Background note to readers:
The Indian Minister of State for External Affairs, the former Under Secretary General of the United Nations, is in some hot water, first, for having stayed at Delhi’s plush Taj Mahal hotel (admittedly at his own expense since there is no gym at the Kerala Bhavan where he should have stayed, eating avial and kalan) while waiting for his official residence to be vacated by the previous resident. Also, in response to a diktat that all ministers travel economy class, he is supposed to have used, in a tweet, the expressions cattle class and holy cows…the people of India, I am told, are not pleased and the General Secretary of the ruling Congress Party, in addition to others, has apologized to them…
This is a friendly letter written to The Hon Mr Shashi Tharoor, former Manhattan resident and current Indian Minister of State for External Affairs…sharing some thoughts from a current Toronto resident…
Dear Shashi,
While I am not one of the 169,096 people who is following you on Twitter, I have been following the story about your tweets and thought I could share some thoughts with you.
In the first place I don’t think it is appropriate for the Honourable Minister of State for External Affairs of Bharat that is India, to go around tweeting. It is going to give the world the impression that in India we have become so westernized that Ministers, even if they are Ministers of State, do not have important matters to attend to and have all the time in the world to tweet around. It is all fine and dandy for President Obama to carry his own Blackberry and reply to the select group of people who have his email address, not a minister of the Bharat Sarkar. Indian ministers have weightier things to do than tweet away to 169,096 people.
The correct procedure in these matters as your staff may have already advised you is to entrust your Blackberry to your third assistant Principal Secretary. At periodic intervals the third assistant Principal Secretary will ask the fourth assistant Principal Secretary to print out all emails received in your name, review them, and, forward them up the chain of Secretaries, Assistant, Deputy, Principal and Chief to be left in your in tray.
^^^^^^^^^^^^^^^^
→ **Required actions**:
1. In the letter to Shashi Tharoor, list the ranks of Secretaries named in the chain that the printed emails are forwarded up.
2. Rewrite the stretch of the letter to Shashi Tharoor from "The correct procedure" through "your in tray.", swapping "Blackberry" for "smartphone".
3. Carry on writing the letter to Shashi Tharoor from the point where it stops.
^^^^^^^^^^^^^^^^
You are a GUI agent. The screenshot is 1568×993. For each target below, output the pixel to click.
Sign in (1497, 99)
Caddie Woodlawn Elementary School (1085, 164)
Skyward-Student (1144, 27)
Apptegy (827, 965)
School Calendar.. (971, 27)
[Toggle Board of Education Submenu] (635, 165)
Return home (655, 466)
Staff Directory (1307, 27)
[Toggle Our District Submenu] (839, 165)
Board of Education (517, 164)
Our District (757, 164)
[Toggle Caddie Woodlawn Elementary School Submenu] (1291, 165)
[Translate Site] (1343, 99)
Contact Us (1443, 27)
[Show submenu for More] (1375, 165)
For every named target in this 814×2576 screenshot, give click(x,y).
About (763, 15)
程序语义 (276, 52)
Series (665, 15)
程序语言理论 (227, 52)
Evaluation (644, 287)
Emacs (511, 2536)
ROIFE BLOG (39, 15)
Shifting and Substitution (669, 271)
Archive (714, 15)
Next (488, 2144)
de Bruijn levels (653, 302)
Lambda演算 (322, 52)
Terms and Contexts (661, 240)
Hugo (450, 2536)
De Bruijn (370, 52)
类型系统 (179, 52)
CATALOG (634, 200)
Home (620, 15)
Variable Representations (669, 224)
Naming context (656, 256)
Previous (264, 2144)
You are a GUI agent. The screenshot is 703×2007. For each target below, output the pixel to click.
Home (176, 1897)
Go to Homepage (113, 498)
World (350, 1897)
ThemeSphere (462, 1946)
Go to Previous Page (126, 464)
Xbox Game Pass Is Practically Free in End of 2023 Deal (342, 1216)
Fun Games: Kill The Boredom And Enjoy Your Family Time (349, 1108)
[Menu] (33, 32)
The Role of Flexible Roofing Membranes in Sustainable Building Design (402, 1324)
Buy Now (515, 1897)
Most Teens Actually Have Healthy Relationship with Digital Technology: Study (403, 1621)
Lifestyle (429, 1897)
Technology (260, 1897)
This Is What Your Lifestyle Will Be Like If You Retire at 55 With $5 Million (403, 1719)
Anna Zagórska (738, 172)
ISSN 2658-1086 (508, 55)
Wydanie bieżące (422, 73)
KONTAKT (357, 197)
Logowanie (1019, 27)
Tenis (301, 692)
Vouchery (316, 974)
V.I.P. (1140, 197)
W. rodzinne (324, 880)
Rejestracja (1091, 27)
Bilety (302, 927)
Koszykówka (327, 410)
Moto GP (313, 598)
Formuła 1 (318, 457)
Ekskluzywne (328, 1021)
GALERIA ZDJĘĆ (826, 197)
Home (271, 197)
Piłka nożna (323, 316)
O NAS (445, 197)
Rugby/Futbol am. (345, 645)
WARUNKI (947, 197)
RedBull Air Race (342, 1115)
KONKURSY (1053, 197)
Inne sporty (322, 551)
^^^^^^^^^^^^^^^^
→ **Per-task answers**:
1. Assistant, Deputy, Principal, Chief

2.
The correct procedure in these matters as your staff may have already advised you is to entrust your smartphone to your third assistant Principal Secretary. At periodic intervals the third assistant Principal Secretary will ask the fourth assistant Principal Secretary to print out all emails received in your name, review them, and, forward them up the chain of Secretaries, Assistant, Deputy, Principal and Chief to be left in your in tray.

3.
At each stage of the process the appropriate Secretary will add their remarks. You will then peruse the aforesaid document and add your own thoughts, which will work its way down the hierarchy. Should any of the Secretaries require a translation of the comments since you may not be familiar with the national language, Hindi, in view of your having lived out of the country for so long, it will be sent to the Translations Directorate.
Finally, in the fullness of time, the document will reach the fourth assistant Principal Secretary who will call the Principal Stenographer (provided he or she is not on Casual, Sick or other leave) and dictate the reply. The Principal Stenographer will type out the reply and give it to the Information Technology department who will send the message out.
Now, having lived in the infamous West for so long you maybe tempted to say “Why do I need a Blackberry for doing this ?” Dear Shashi, that is because like all those who have lived in the West for so long you have no understanding of time…you think if something is not done on time, there is no point in doing it…let me try and explain this to you from the Indian perspective…
Years ago, much before computers took over the Indian Railways and you could check ‘online’ where every train is at a given moment, every station had a printed timetable which gave the arrival and departure timings of the trains. Needless to add the actual time when the trains came and left had little bearing on the timetable displayed.
An irate passenger once marched up to the Station Master and said, “What is the use of this timetable ? The trains are always late…why do you display it all ?”
The Station Master who had been schooled in the timeless philosophies of the Vedas and the Upanishads looked at the customer and said, “Agreed the trains are late. However, if there was no timetable how would you know that the train was late ?”
Moral of the story, Shashi: Timetables and schedules are there only to tell you how late you are…throw that Blackberry away and stop tweeting…you will, if not anything else, give your staff some peace…whatever has to happen will happen whenever it has to happen as the Lord Krishna has said somewhere in some holy text…
Then, Shashi, I saw this picture of you sitting in the Economy class cabin of a domestic flight. While you appeared to be meditating, honestly, the look on your face reminded me of a child who had been forcibly made to swallow a large dollop of castor oil…I am not being critical…I know how bad travelling by Economy class is, having travelled Economy all my life…
Looking at that look on your face I realized how near I was to similar disaster when on one of my trips to India I was offered a job to head the HR department of a big Indian company, and, I very nearly accepted…and the story of your tweeting around only confirmed how some guardian angel sitting on my shoulder saved me from disaster…
Let me tell what may have happened had I accepted that job.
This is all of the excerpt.